■ **Try it**
The answer should contain each record below, repeated exactly.

■ **Information given**
↓
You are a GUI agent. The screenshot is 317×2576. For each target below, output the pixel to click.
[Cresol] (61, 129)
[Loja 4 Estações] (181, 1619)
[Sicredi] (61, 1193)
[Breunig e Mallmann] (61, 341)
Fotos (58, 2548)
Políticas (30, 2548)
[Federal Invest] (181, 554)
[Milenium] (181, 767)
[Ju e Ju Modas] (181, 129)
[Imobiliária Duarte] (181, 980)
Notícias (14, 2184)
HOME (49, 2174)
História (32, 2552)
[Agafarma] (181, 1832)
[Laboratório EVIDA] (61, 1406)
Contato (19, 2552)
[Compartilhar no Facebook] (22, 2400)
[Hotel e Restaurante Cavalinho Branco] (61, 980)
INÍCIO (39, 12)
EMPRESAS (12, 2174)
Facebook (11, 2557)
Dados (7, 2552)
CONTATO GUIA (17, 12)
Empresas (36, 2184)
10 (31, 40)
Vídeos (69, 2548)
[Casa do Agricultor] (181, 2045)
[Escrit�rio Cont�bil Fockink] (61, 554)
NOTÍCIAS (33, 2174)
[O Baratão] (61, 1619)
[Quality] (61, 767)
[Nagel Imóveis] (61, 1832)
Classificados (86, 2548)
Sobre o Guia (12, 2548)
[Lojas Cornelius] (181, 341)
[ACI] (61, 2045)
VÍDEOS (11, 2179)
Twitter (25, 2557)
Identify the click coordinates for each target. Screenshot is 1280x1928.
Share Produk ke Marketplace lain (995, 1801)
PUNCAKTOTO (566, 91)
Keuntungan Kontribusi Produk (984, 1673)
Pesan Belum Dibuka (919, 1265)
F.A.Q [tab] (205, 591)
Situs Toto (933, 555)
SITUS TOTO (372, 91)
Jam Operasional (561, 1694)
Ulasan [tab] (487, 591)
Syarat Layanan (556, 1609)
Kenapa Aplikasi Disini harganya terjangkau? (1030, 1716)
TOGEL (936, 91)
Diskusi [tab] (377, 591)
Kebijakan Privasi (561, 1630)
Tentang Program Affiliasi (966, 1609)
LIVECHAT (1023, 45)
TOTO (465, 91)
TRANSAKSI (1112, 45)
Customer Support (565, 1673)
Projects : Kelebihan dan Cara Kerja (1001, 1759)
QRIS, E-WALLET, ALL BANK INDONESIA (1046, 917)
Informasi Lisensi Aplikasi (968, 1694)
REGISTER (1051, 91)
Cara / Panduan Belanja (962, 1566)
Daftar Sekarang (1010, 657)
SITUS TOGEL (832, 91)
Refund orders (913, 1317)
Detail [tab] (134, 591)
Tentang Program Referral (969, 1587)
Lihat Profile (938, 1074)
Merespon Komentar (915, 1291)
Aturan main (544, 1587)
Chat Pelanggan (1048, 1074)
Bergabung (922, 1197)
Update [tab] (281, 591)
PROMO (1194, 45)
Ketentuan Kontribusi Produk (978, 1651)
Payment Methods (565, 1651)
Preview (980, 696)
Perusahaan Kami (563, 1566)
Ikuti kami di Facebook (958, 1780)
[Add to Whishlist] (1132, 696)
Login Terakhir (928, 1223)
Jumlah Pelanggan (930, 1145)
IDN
↑
■ **Output for this task**
You are a GUI agent. The screenshot is 317×2576. For each target below, output the pixel to click.
[Cresol] (61, 129)
[Loja 4 Estações] (181, 1619)
[Sicredi] (61, 1193)
[Breunig e Mallmann] (61, 341)
Fotos (58, 2548)
Políticas (30, 2548)
[Federal Invest] (181, 554)
[Milenium] (181, 767)
[Ju e Ju Modas] (181, 129)
[Imobiliária Duarte] (181, 980)
Notícias (14, 2184)
HOME (49, 2174)
História (32, 2552)
[Agafarma] (181, 1832)
[Laboratório EVIDA] (61, 1406)
Contato (19, 2552)
[Compartilhar no Facebook] (22, 2400)
[Hotel e Restaurante Cavalinho Branco] (61, 980)
INÍCIO (39, 12)
EMPRESAS (12, 2174)
Facebook (11, 2557)
Dados (7, 2552)
CONTATO GUIA (17, 12)
Empresas (36, 2184)
10 (31, 40)
Vídeos (69, 2548)
[Casa do Agricultor] (181, 2045)
[Escrit�rio Cont�bil Fockink] (61, 554)
NOTÍCIAS (33, 2174)
[O Baratão] (61, 1619)
[Quality] (61, 767)
[Nagel Imóveis] (61, 1832)
Classificados (86, 2548)
Sobre o Guia (12, 2548)
[Lojas Cornelius] (181, 341)
[ACI] (61, 2045)
VÍDEOS (11, 2179)
Twitter (25, 2557)
Identify the click coordinates for each target. Screenshot is 1280x1928.
Share Produk ke Marketplace lain (995, 1801)
PUNCAKTOTO (566, 91)
Keuntungan Kontribusi Produk (984, 1673)
Pesan Belum Dibuka (919, 1265)
F.A.Q [tab] (205, 591)
Situs Toto (933, 555)
SITUS TOTO (372, 91)
Jam Operasional (561, 1694)
Ulasan [tab] (487, 591)
Syarat Layanan (556, 1609)
Kenapa Aplikasi Disini harganya terjangkau? (1030, 1716)
TOGEL (936, 91)
Diskusi [tab] (377, 591)
Kebijakan Privasi (561, 1630)
Tentang Program Affiliasi (966, 1609)
LIVECHAT (1023, 45)
TOTO (465, 91)
TRANSAKSI (1112, 45)
Customer Support (565, 1673)
Projects : Kelebihan dan Cara Kerja (1001, 1759)
QRIS, E-WALLET, ALL BANK INDONESIA (1046, 917)
Informasi Lisensi Aplikasi (968, 1694)
REGISTER (1051, 91)
Cara / Panduan Belanja (962, 1566)
Daftar Sekarang (1010, 657)
SITUS TOGEL (832, 91)
Refund orders (913, 1317)
Detail [tab] (134, 591)
Tentang Program Referral (969, 1587)
Lihat Profile (938, 1074)
Merespon Komentar (915, 1291)
Aturan main (544, 1587)
Chat Pelanggan (1048, 1074)
Bergabung (922, 1197)
Update [tab] (281, 591)
PROMO (1194, 45)
Ketentuan Kontribusi Produk (978, 1651)
Payment Methods (565, 1651)
Preview (980, 696)
Perusahaan Kami (563, 1566)
Ikuti kami di Facebook (958, 1780)
[Add to Whishlist] (1132, 696)
Login Terakhir (928, 1223)
Jumlah Pelanggan (930, 1145)
IDN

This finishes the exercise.